DIRECTIONS FOR THIS TASK: With the pictures left out, reproduce exactly the lines from the one containing "The width and height of the screenshot is (1720, 652)." through the final line of the entries.

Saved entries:
= = = =
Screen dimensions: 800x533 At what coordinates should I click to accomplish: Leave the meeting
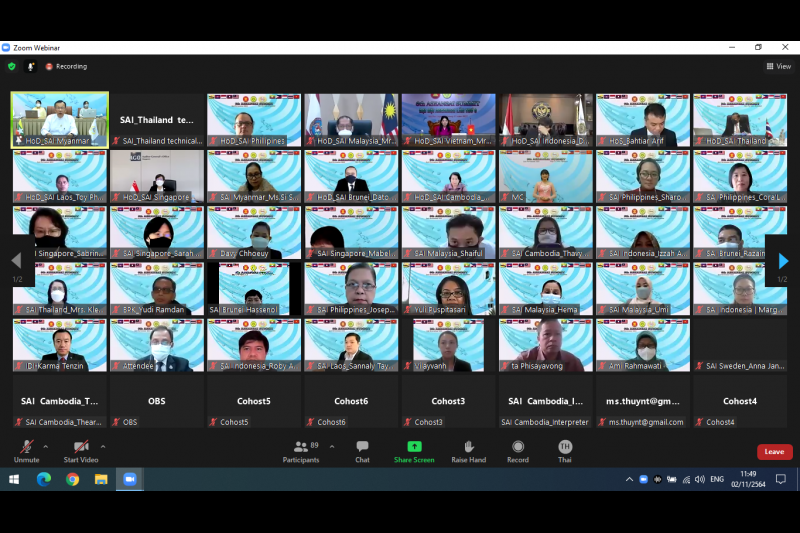pos(774,452)
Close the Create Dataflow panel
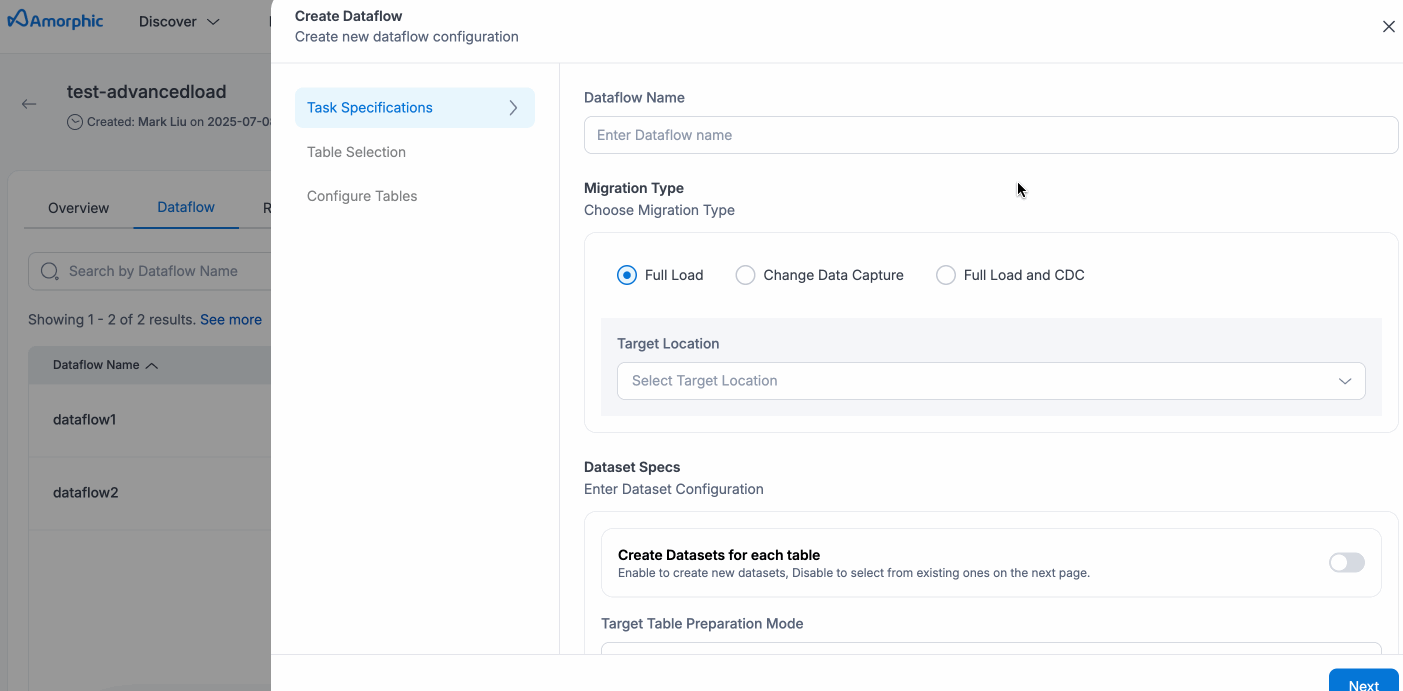 coord(1388,27)
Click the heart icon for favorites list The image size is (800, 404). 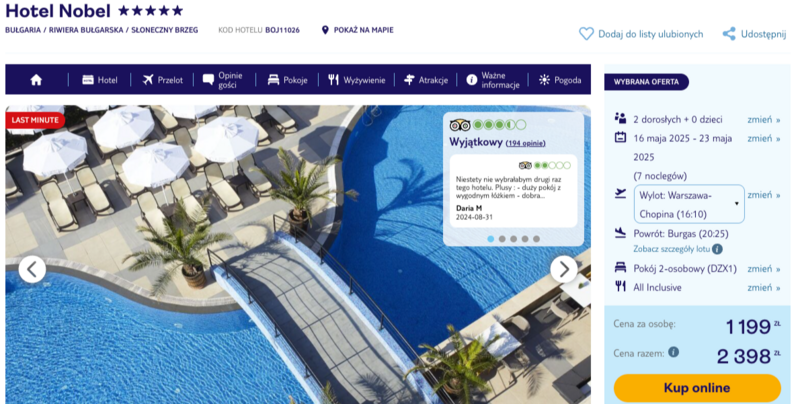pyautogui.click(x=586, y=34)
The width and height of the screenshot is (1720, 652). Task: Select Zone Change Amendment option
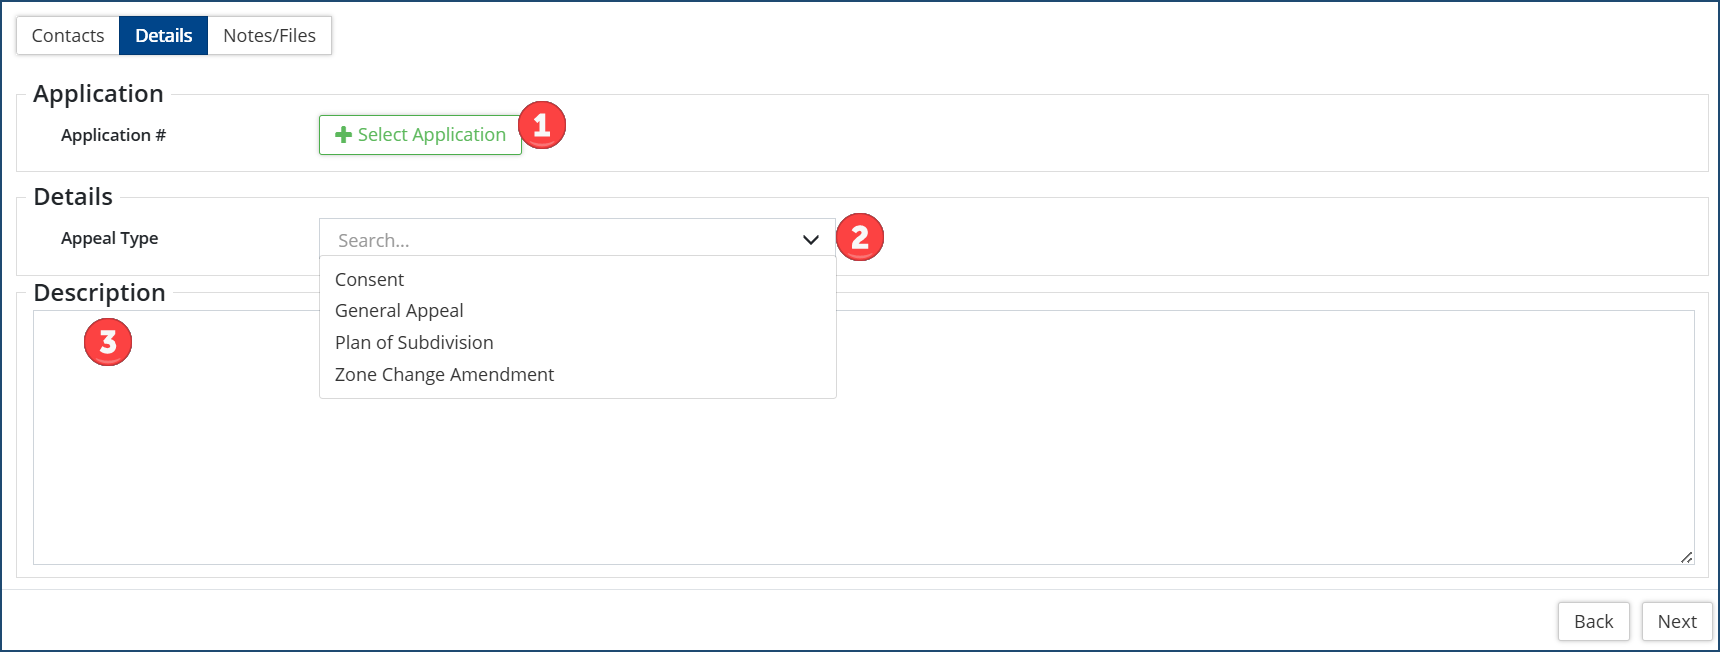pos(444,375)
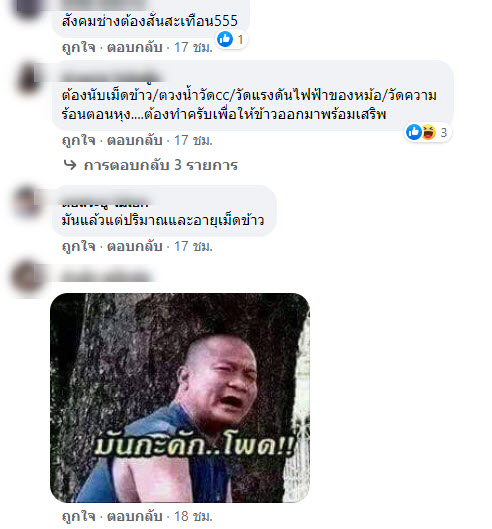Open the reaction count 3 on the rice comment
The height and width of the screenshot is (529, 492).
[443, 133]
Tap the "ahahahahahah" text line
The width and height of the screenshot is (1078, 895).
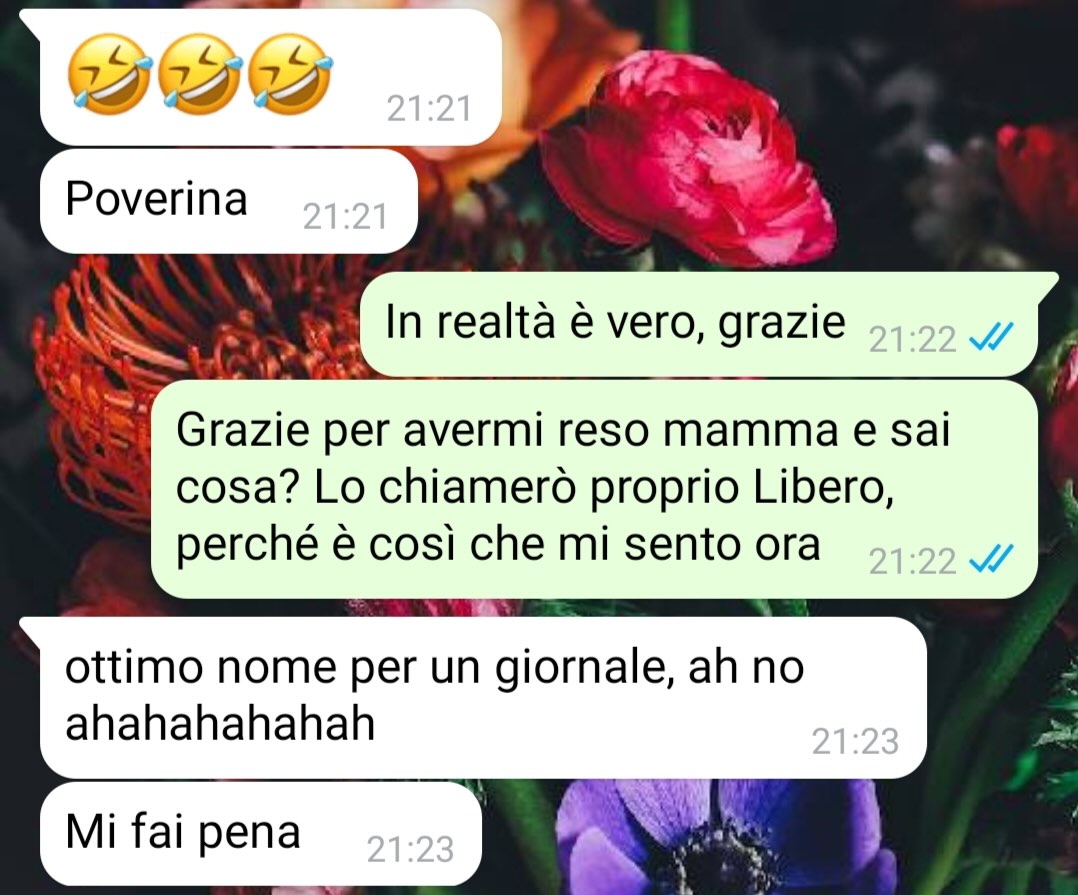click(220, 723)
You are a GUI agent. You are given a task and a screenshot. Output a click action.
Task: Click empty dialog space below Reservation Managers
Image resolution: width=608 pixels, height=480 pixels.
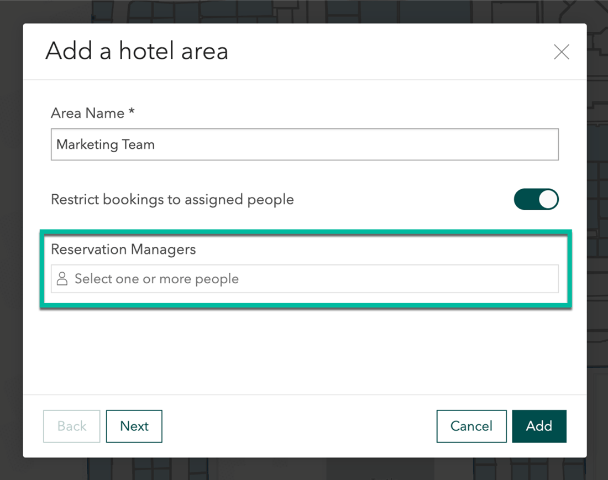coord(304,350)
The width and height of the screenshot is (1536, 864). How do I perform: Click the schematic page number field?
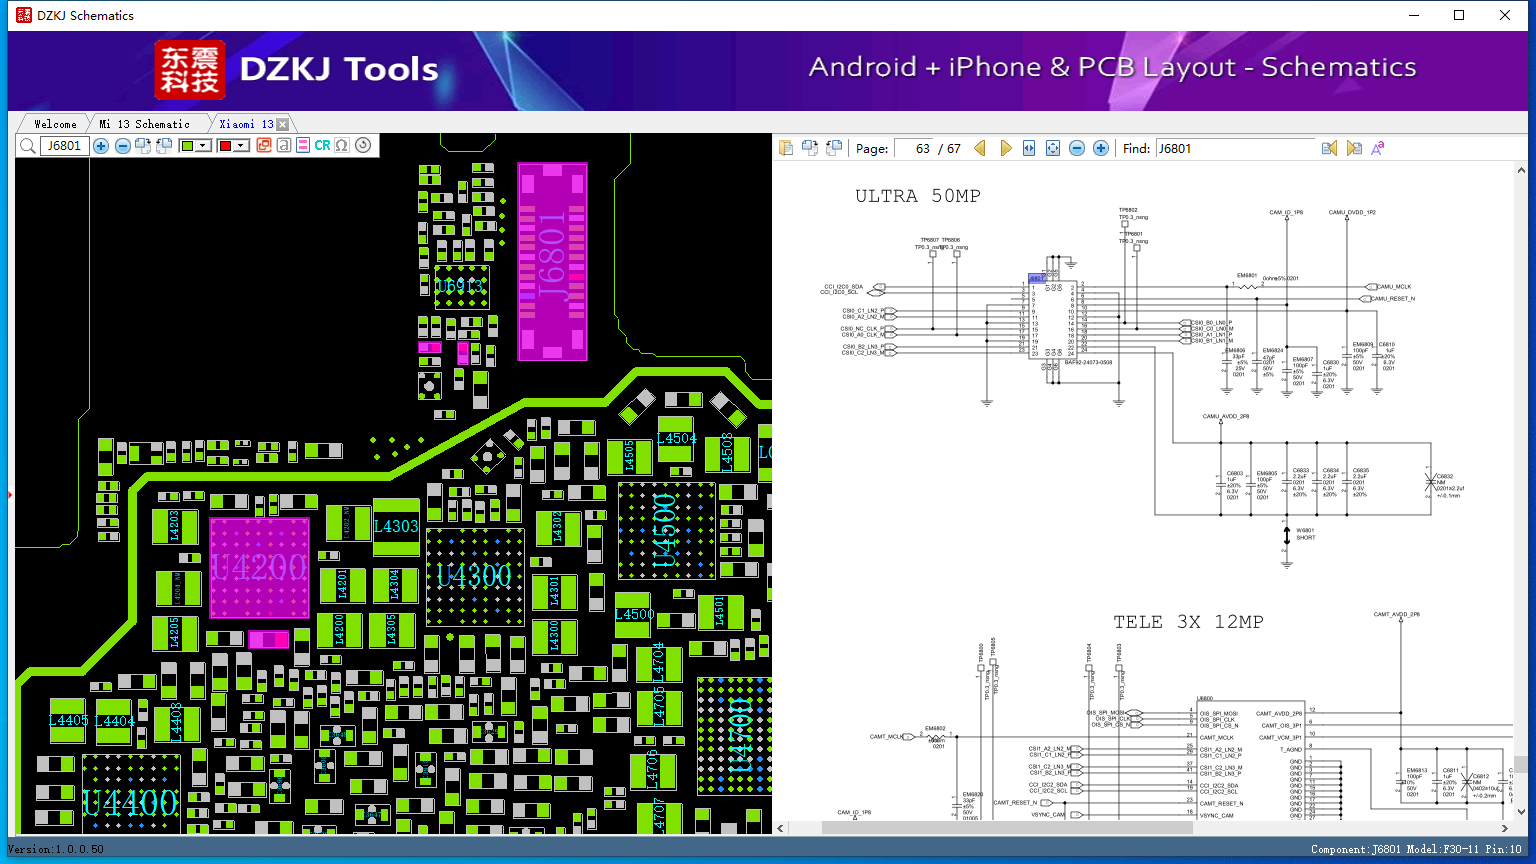[914, 148]
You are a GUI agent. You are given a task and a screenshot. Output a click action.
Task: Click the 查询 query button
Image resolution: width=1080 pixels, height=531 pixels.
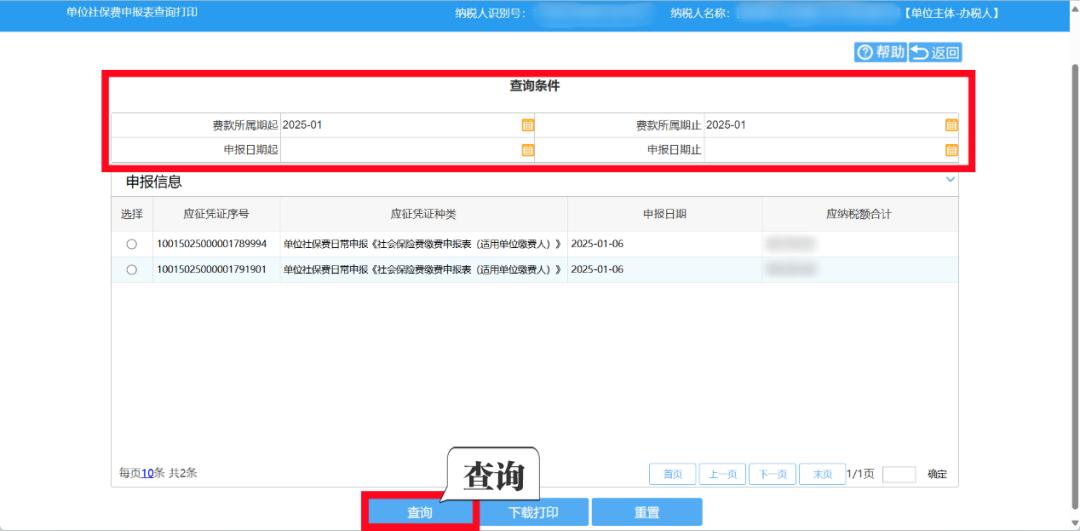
= = = =
TASK ANSWER:
The width and height of the screenshot is (1720, 652). Task: Select Zone Change Amendment option
pos(444,375)
Open the reaction count 3 on the rice comment
The height and width of the screenshot is (529, 492).
[443, 133]
Tap the "ahahahahahah" text line
The width and height of the screenshot is (1078, 895).
click(220, 723)
You are a GUI agent. You are given a task and a screenshot. Output a click action.
Task: Click empty dialog space below Reservation Managers
Image resolution: width=608 pixels, height=480 pixels.
coord(304,350)
The width and height of the screenshot is (1536, 864). How do I perform: Click the schematic page number field?
[914, 148]
You are a GUI agent. You are given a task and a screenshot. Output a click action.
Task: Click the 查询 query button
Image resolution: width=1080 pixels, height=531 pixels.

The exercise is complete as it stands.